-- Exercises to complete --
**1.** From the methods excerpt below, list every cited source, as each is given in its parenthetical citation.
**2.** Answer these questions from the methods excerpt below:
(a) At what speed and for how long was the serum separated by centrifugation?
(b) In what ratio was the filtered sperm suspension mixed with 1% aqueous Eosin Y?
(c) Which company supplied the commercial kits used to estimate LDH and CK-MB?

-- Document excerpt --
* * *

For confirmation of Quercetin and Scopoletin, TLC was performed. ALUGRAMR Xtra SIL G/UV254 TLC-sheets were used for the stationary phase and the mobile phase used was Toluene: Ethyl acetate: Glacial acetic acid (5:4:0.5%V/V) for the quercetin and Toluene: Ethyl acetate: Formic acid (7:3:1%V/V) for scopoletin. With compared to standards, quercetin was identified at a short ultraviolet (UV) range (254 nm) and scopoletin was observed at a long UV range (366 nm) (Vyas et al., 2019).

Dose preparation

Methanol extract and Toluene extract each were dissolved in 3 ml of distilled water using Tween-80 as a dissolution aid. Water soluble extract was dissolved in 4 ml of distilled water. All the extracts were combined and stirred to form a dose with a final volume of 10 ml.

Electrocardiographic (ECG) studies

Cardiac recordings were made using a digital electrocardiograph (BIOPAC MP-36). The changes in heart rate and ST segment variations were observed and evaluated (Maheshkumar et al., 2016).

Blood collection and parameter estimation

After 24 hours of the last dose, all rats were anesthetized under ketamine (75 mg/kg) and xylazine (10 mg/kg) anesthesia intraperitoneally and blood was collected by the retro-orbital puncture. For the estimation of hematological parameters, the blood was given to CHARUSAT Hospital, Changa. The total blood count was estimated by the Mindray BC-5130 analyzer. The serum was separated through centrifugation at 5,000 rpm for 9 minutes and used for the estimation of marker enzymes (Ohaeri, 2001).

Determination of cardiac markers

The serum that was collected was analyzed for the activities of LDH and CK-MB. The estimation was done using commercial kits obtained from Arkray Healthcare Pvt. Ltd.

Sample collection of sperm

The animals were euthanized and the testis were exposed via a midline scrotal incision. The cauda epididymis was then identified and isolated carefully. The cauda epididymis was scraped in a petri dish with 10% phosphate buffer solution and left for around 10 minutes. The resulting milky suspension was filtered and used for further analysis (Srinivasulu and Changamma, 2017).

Sperm count

The filtered milky suspension of sperm was mixed with 1% aqueous Eosin Y in a ratio of 10:1 and kept aside for 15 minutes for the staining of sperm. Sperm count was performed in a white blood cell (WBC) counting chamber at 40× in the light microscope. The average number of sperm per chamber was calculated according to the number of counted cells and hemocytometer dimensions (Afsar et al., 2017).

Preparation of tissue homogenate—heart and testis

The animals were euthanized using an overdose of Ketamine. The same procedure was carried out for both the heart and testis. The animals were dissected, and the organs were isolated from an animal from each group. Portions of the organ’s tissue were cut and homogenized in a 10% phosphate buffer solution with pH 7.4. The homogenate was centrifuged at 4,000× g for 18 minutes. The supernatant was collected in an Eppendorf and was used for further analysis (Ali et al., 2020).

Oxidative stress estimation

Malondialdehyde (MDA)

* * *

-- Record set --

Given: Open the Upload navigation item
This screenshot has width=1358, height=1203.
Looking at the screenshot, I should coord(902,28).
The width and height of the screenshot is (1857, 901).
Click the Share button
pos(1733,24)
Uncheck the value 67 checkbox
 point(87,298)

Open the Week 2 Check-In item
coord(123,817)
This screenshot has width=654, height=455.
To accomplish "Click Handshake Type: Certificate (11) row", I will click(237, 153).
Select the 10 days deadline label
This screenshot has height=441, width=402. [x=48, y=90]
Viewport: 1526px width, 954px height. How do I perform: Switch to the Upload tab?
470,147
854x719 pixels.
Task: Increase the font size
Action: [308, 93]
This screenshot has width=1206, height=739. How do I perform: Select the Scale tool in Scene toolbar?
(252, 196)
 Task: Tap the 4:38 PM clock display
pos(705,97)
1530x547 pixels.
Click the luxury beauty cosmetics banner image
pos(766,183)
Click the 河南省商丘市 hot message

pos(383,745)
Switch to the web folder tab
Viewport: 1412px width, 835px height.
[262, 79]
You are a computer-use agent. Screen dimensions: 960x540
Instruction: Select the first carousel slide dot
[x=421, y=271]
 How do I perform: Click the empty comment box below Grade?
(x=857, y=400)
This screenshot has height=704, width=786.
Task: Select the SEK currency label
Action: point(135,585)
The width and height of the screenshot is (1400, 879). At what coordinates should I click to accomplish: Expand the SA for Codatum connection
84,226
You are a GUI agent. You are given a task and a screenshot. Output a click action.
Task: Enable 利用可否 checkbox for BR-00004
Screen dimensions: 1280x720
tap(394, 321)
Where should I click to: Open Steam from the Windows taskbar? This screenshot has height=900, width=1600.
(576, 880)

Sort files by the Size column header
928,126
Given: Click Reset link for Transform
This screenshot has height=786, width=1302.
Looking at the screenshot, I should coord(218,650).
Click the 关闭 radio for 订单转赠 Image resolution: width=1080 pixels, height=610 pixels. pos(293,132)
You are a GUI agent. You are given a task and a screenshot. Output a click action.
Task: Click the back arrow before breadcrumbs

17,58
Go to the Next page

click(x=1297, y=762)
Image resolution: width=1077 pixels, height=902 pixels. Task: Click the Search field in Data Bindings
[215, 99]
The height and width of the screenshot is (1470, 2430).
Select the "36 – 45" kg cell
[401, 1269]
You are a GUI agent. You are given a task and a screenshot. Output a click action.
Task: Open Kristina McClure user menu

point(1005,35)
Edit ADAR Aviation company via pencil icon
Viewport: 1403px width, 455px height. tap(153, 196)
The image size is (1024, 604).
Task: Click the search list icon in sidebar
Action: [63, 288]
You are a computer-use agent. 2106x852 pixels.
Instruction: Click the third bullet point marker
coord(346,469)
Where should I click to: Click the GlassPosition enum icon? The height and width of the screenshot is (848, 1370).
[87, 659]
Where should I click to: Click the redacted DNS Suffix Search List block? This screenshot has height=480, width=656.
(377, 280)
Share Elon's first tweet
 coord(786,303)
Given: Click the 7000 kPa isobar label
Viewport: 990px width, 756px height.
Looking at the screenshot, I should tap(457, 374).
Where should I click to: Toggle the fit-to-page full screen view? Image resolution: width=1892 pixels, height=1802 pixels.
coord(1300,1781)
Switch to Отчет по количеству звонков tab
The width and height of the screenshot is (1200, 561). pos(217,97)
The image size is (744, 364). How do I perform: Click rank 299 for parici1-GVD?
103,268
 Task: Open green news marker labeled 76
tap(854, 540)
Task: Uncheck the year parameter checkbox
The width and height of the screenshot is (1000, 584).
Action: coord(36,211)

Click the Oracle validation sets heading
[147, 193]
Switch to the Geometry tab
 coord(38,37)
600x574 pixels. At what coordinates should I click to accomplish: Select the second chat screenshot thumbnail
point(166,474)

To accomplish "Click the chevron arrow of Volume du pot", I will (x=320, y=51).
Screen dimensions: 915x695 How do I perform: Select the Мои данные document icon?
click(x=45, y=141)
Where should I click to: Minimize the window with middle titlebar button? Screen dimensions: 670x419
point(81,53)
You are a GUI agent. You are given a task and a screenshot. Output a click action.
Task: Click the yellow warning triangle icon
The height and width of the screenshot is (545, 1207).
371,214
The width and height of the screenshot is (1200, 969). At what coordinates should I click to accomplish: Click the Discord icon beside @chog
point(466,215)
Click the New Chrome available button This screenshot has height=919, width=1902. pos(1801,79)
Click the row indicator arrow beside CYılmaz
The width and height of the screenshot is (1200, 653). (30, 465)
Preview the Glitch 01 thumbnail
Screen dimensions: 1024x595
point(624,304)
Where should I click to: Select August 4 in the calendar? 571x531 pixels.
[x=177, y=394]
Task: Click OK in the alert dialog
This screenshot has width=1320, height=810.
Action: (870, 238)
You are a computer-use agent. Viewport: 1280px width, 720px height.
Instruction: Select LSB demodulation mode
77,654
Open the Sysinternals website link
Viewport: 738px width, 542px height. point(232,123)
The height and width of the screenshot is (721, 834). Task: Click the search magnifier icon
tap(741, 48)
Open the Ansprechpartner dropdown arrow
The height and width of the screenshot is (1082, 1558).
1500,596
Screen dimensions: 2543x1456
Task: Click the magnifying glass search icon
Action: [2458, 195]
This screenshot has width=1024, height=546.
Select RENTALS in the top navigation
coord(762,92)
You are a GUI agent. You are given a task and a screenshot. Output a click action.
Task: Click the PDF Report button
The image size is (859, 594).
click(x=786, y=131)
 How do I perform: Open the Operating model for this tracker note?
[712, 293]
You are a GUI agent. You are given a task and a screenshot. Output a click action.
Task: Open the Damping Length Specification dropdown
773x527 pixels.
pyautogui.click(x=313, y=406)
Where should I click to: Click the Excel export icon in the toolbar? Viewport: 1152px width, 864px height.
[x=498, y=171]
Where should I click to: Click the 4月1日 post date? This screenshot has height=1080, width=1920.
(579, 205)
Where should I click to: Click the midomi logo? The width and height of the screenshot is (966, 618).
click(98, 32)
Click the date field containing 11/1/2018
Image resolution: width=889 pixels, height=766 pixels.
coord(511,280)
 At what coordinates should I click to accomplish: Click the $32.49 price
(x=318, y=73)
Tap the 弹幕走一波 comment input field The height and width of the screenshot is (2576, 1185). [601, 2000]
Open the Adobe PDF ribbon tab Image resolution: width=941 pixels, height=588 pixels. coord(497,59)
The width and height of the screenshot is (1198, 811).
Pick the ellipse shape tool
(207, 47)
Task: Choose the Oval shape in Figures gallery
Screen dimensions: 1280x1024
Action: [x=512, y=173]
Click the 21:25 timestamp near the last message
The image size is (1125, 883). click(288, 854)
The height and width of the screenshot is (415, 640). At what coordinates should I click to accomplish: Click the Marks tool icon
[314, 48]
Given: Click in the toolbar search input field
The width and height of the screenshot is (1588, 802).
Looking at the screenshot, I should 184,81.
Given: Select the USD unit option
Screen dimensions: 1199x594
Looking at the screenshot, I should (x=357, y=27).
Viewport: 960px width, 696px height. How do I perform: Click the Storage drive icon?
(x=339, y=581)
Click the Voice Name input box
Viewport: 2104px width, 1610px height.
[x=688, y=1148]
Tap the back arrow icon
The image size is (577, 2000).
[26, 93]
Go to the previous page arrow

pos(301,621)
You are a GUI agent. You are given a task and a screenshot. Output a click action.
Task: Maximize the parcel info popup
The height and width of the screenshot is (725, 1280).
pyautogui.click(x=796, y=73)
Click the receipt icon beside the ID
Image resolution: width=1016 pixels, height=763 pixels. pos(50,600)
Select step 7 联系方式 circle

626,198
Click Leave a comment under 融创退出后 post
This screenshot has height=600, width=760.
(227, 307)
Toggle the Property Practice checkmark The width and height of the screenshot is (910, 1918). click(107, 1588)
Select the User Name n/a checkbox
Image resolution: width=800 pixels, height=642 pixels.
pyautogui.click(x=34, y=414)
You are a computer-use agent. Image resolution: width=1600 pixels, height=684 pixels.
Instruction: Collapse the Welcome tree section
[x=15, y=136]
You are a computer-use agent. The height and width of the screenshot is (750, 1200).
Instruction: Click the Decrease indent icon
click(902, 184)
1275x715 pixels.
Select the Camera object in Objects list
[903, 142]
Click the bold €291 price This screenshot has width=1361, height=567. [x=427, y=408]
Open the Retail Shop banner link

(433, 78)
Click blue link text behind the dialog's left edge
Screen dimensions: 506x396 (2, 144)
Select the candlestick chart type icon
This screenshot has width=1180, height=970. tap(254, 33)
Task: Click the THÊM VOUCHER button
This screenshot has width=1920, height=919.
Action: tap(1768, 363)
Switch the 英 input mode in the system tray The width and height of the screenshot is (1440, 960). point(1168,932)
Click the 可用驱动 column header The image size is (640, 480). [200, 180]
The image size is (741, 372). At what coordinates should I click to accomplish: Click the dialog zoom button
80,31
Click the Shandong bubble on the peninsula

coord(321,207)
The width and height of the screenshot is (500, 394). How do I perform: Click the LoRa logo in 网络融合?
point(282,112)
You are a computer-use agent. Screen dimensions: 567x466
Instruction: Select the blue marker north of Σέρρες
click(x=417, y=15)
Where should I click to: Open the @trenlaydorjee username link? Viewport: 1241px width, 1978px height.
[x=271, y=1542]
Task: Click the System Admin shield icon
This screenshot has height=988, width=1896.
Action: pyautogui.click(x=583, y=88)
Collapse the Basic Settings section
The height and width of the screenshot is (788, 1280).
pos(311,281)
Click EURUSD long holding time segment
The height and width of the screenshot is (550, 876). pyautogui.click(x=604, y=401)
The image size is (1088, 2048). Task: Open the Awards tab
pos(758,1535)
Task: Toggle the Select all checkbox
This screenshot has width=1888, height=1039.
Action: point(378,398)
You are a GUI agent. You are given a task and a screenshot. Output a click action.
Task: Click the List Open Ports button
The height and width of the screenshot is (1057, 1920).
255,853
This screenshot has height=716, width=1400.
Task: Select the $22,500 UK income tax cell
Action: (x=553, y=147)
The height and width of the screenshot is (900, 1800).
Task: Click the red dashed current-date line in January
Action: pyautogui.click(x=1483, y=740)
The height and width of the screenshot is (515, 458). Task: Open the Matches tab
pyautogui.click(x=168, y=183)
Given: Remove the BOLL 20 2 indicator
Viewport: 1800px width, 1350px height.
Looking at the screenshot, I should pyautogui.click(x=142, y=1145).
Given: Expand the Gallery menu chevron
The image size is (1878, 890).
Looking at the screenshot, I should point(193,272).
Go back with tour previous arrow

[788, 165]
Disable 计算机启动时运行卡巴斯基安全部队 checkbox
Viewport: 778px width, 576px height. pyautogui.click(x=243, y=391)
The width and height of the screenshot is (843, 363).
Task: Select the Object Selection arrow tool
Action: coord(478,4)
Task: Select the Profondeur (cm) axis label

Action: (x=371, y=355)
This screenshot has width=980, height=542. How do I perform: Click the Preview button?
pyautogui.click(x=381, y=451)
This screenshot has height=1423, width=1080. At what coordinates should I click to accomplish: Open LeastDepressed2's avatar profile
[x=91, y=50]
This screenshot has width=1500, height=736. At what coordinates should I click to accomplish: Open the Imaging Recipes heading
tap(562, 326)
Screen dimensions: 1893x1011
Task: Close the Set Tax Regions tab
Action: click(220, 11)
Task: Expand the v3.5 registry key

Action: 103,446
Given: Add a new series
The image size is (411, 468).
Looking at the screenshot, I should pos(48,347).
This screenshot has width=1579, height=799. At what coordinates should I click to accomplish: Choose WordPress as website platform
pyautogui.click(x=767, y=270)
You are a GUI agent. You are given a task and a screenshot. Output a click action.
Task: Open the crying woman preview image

* * *

-- Numbered responses --
**1.**
Vyas et al., 2019
Maheshkumar et al., 2016
Ohaeri, 2001
Srinivasulu and Changamma, 2017
Afsar et al., 2017
Ali et al., 2020

**2.**
(a) At 5,000 rpm for 9 minutes.
(b) 10:1.
(c) Arkray Healthcare Pvt. Ltd.